Il suffit parfois d’un pont pour bouleverser un équilibre. Celui qui relie Saint-Amand à Champagne, jeté sur la Seine à la fin du XIXe siècle, unit deux rives et sépare deux mondes. C’est dans cet espace de passage que Pauline Dreyfus installe son nouveau roman. Un pont sur la Seine, publié le 27 août chez Grasset dans le cadre de la rentrée littéraire, offre une fresque familiale très attendue.
Deux villages, deux destins
À Saint-Amand, le vignoble des Vernet fait figure de fierté. Le patriarche rêve de transmettre ses ceps à ses fils, mais l’histoire s’invite à table. Georges préfère l’usine et Lucien tombe au front en 1914. Ce qui devait être une continuité devient une fracture : entre viticulture et industrie, passé et progrès, les Vernet incarnent une France du XXe siècle en transition.
L’amour, aussi, fissure les certitudes. Lorsqu’une fille de Saint-Amand s’éprend d’un ingénieur de Champagne, la colère gronde. De guerre en guerre, Pauline Dreyfus fait résonner les drames familiaux avec ceux de la Nation. Le pont, censé rapprocher, devient ligne de front, rappel que relier ne signifie pas toujours unir.
L’autrice et ses thèmes
Diplômée de Sciences Po, journaliste de formation, Pauline Dreyfus s’est imposée dans le paysage littéraire avec Immortel, enfin (2012), portrait acéré de Paul Morand à l’Académie française, couronné par le prix des Deux Magots.
Elle poursuit, depuis, une œuvre où la société française est scrutée dans ses contradictions : mondanité face à la guerre dans Ce sont des choses qui arrivent (2014, prix Mémoire Albert-Cohen), satire des cercles littéraires en Mai 68 avec Le déjeuner des barricades (2017), ou encore coulisses politiques de Georges Pompidou dans Le Président se tait (2022).

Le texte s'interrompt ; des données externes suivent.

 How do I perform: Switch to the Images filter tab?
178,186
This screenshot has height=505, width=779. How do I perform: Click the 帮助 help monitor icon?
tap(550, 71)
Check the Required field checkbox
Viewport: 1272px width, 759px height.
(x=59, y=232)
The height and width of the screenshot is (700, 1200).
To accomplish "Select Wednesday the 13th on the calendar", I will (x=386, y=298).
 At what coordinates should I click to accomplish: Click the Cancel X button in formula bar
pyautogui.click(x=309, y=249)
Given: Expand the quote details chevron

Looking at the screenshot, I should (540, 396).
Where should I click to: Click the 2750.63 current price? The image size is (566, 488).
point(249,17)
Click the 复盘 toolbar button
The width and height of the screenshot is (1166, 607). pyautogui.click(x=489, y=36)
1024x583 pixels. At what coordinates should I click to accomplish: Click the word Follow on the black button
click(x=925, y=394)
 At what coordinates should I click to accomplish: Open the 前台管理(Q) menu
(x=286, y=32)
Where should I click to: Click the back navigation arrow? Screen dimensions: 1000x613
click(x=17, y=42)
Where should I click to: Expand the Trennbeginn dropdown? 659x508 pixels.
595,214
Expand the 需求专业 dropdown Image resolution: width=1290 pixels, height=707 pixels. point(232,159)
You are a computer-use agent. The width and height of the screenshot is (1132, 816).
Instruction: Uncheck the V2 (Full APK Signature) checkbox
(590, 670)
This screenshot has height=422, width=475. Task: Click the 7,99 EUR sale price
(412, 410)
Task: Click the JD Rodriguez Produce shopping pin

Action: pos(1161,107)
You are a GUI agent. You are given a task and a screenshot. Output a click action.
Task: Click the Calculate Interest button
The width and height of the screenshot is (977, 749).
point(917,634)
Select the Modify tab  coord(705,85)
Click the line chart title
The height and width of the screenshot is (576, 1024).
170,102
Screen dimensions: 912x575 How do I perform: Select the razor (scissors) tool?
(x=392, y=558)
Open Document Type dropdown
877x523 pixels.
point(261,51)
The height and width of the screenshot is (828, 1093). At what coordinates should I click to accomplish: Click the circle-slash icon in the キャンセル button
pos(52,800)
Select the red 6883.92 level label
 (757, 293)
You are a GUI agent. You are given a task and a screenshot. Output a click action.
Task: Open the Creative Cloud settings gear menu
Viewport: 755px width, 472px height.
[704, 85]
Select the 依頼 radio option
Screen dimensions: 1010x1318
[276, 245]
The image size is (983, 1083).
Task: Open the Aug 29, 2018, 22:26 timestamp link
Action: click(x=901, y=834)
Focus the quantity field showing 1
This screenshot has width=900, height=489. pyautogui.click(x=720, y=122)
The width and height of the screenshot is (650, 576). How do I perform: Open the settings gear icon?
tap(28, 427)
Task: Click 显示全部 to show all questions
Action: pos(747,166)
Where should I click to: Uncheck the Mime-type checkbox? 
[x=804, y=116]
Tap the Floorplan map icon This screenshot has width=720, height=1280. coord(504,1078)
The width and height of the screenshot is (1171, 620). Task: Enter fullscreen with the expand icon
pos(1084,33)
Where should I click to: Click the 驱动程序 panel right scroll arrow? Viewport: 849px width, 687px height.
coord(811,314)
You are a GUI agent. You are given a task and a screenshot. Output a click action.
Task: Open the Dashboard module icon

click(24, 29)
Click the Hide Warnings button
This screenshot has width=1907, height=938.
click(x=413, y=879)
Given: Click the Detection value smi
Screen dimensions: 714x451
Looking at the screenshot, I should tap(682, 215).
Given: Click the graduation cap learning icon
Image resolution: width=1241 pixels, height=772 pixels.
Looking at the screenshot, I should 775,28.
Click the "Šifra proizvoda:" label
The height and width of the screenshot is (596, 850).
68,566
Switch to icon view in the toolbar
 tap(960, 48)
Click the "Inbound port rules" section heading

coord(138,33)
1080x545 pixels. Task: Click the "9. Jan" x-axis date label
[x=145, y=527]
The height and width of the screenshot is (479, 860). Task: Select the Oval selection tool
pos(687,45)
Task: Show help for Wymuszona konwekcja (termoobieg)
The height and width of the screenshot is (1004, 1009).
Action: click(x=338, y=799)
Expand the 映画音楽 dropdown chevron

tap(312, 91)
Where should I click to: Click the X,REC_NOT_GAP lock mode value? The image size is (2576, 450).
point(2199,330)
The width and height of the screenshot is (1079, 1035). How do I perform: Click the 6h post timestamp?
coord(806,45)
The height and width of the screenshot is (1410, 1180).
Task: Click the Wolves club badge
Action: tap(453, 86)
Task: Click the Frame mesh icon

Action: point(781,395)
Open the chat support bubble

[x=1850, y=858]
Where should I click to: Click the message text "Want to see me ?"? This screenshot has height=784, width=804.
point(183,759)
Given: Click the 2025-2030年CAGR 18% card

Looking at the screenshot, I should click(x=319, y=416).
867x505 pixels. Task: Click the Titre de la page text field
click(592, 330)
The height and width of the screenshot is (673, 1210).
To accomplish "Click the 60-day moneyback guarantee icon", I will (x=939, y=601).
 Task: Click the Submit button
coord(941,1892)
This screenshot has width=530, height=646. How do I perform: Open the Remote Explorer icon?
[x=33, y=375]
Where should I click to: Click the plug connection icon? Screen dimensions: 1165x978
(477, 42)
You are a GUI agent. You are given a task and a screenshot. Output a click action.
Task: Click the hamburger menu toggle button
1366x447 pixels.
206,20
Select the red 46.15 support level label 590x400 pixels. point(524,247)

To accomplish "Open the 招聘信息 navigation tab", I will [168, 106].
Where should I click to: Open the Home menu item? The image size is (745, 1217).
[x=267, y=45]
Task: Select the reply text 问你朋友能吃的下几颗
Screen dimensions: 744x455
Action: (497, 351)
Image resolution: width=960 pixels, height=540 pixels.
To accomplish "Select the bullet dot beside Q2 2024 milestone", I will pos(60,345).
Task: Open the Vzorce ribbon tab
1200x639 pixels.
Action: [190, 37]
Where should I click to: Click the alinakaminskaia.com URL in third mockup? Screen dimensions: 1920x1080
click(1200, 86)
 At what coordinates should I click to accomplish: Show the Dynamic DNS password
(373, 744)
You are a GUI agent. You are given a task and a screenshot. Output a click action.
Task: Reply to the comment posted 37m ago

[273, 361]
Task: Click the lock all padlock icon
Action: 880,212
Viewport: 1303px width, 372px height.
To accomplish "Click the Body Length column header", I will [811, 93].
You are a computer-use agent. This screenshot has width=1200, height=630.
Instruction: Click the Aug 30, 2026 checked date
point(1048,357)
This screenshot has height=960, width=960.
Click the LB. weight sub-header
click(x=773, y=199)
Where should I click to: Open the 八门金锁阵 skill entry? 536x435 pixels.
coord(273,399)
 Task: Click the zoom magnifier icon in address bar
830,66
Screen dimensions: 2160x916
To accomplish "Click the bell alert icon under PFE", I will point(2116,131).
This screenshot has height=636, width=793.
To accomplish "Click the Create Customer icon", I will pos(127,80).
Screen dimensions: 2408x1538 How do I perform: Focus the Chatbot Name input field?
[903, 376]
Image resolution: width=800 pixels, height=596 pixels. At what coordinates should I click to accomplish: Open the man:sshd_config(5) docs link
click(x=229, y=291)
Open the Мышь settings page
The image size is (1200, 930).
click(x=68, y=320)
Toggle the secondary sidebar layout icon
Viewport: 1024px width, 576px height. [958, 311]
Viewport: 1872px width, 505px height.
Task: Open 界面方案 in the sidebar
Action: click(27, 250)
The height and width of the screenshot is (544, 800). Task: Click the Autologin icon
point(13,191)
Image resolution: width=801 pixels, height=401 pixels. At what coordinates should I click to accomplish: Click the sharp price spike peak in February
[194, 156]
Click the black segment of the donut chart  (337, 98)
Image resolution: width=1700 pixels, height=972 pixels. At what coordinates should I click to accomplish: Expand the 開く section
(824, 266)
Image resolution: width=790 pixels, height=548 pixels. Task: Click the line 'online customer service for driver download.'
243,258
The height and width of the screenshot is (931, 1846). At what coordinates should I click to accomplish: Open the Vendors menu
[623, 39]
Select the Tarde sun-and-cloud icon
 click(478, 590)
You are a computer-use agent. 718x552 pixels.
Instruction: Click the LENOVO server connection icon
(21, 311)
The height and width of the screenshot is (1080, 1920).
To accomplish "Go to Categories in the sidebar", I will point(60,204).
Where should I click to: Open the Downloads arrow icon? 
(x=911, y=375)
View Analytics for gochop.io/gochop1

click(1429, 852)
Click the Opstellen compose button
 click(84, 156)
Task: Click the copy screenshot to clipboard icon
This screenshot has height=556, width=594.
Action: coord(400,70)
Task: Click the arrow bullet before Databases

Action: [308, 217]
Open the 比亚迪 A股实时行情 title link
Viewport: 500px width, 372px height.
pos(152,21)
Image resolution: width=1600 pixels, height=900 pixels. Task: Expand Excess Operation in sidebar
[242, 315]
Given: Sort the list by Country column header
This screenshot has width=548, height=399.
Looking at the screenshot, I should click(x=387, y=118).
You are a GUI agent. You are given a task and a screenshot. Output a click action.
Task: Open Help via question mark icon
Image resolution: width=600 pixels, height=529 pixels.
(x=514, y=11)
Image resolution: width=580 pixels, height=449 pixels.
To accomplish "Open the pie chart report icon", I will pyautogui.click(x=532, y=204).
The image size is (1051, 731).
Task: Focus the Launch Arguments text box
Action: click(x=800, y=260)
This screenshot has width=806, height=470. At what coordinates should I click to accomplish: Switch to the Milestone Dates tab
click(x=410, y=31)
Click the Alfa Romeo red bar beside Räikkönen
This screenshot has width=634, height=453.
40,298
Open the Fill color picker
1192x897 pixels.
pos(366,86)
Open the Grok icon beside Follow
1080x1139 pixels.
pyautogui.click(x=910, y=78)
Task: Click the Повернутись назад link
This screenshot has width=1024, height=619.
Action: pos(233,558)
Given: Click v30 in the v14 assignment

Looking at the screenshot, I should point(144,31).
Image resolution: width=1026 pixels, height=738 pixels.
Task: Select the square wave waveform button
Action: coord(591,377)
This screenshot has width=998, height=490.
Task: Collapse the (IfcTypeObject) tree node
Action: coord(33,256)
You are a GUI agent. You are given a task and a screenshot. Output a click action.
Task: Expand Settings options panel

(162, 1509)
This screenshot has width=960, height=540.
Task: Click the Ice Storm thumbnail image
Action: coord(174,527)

Sa plume s’attache aussi aux grandes figures. Elle a consacré un essai à Robert Badinter (2009), une biographie à Paul Morand (2020, prix Goncourt de la biographie et prix de l’Académie française) et un récit à Colette (2023). Avec, chaque fois, le même art de sonder les zones grises et d’éclairer les contradictions des êtres et des époques.